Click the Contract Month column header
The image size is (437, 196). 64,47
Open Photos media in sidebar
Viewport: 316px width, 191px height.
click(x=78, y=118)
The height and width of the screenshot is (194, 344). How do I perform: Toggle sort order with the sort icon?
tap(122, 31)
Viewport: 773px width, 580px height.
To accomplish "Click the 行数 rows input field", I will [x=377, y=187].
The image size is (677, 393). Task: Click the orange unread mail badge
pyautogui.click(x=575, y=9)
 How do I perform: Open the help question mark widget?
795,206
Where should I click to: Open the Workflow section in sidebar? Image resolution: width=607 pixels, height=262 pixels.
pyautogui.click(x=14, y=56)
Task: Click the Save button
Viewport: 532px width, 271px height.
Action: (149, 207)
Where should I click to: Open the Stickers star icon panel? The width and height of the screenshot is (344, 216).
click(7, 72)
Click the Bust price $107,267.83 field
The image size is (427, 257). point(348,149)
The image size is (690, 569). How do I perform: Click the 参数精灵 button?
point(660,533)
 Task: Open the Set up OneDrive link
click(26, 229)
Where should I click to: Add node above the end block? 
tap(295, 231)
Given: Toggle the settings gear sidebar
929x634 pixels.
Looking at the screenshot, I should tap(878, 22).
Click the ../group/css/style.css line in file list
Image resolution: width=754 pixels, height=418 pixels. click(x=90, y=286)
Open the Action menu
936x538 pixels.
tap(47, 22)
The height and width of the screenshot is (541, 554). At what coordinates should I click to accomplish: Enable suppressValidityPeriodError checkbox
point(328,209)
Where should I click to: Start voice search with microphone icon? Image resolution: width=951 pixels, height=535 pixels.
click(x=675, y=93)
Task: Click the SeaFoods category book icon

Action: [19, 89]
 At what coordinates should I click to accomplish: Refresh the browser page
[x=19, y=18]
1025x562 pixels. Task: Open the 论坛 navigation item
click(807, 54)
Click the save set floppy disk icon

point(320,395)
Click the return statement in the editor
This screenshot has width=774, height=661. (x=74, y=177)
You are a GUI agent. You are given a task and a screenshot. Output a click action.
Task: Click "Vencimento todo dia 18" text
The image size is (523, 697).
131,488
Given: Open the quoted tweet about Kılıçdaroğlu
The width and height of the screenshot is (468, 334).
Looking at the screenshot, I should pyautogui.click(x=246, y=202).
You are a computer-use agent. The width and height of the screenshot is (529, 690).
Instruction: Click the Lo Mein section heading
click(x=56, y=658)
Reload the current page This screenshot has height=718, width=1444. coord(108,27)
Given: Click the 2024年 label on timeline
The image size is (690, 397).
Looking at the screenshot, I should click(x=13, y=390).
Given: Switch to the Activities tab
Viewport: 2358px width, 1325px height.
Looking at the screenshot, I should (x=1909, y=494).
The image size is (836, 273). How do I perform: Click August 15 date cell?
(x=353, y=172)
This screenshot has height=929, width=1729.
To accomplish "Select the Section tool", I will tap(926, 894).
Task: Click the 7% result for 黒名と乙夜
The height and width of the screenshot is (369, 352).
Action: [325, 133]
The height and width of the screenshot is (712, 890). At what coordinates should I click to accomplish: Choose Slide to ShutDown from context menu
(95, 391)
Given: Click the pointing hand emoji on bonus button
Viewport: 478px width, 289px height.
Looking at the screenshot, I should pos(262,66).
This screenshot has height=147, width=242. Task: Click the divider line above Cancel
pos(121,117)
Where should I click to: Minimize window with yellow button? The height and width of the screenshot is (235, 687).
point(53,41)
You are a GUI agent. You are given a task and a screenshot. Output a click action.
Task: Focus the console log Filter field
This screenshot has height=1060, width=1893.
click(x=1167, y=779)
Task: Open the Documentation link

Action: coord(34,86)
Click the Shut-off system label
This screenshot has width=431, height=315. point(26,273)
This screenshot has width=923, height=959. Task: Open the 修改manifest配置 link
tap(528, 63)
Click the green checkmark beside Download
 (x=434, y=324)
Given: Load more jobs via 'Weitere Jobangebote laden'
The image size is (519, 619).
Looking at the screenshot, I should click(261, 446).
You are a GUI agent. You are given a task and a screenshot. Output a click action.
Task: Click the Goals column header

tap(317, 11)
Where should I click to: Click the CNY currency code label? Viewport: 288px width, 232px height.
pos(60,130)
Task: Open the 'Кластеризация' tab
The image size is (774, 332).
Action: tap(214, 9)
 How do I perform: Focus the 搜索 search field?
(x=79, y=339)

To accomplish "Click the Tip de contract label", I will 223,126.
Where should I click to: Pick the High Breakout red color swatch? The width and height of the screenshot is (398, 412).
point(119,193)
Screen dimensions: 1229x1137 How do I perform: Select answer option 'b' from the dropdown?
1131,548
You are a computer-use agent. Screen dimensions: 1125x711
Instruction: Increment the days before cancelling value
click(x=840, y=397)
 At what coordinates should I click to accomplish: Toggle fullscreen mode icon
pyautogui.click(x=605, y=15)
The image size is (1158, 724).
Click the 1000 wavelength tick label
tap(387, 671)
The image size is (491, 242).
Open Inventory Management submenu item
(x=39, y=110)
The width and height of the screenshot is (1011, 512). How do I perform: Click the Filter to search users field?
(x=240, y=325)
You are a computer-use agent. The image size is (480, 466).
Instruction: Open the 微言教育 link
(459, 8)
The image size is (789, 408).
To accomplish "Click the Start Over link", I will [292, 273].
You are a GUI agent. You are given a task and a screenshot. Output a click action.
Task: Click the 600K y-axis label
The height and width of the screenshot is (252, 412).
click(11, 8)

What is expected:
Return each line of the material above in which the string "will" appears.

Written solution:
To accomplish "Click the 行数 rows input field", I will [x=377, y=187].
To accomplish "Select the Section tool", I will tap(926, 894).
To accomplish "Click the Tip de contract label", I will 223,126.
To accomplish "Click the Start Over link", I will [292, 273].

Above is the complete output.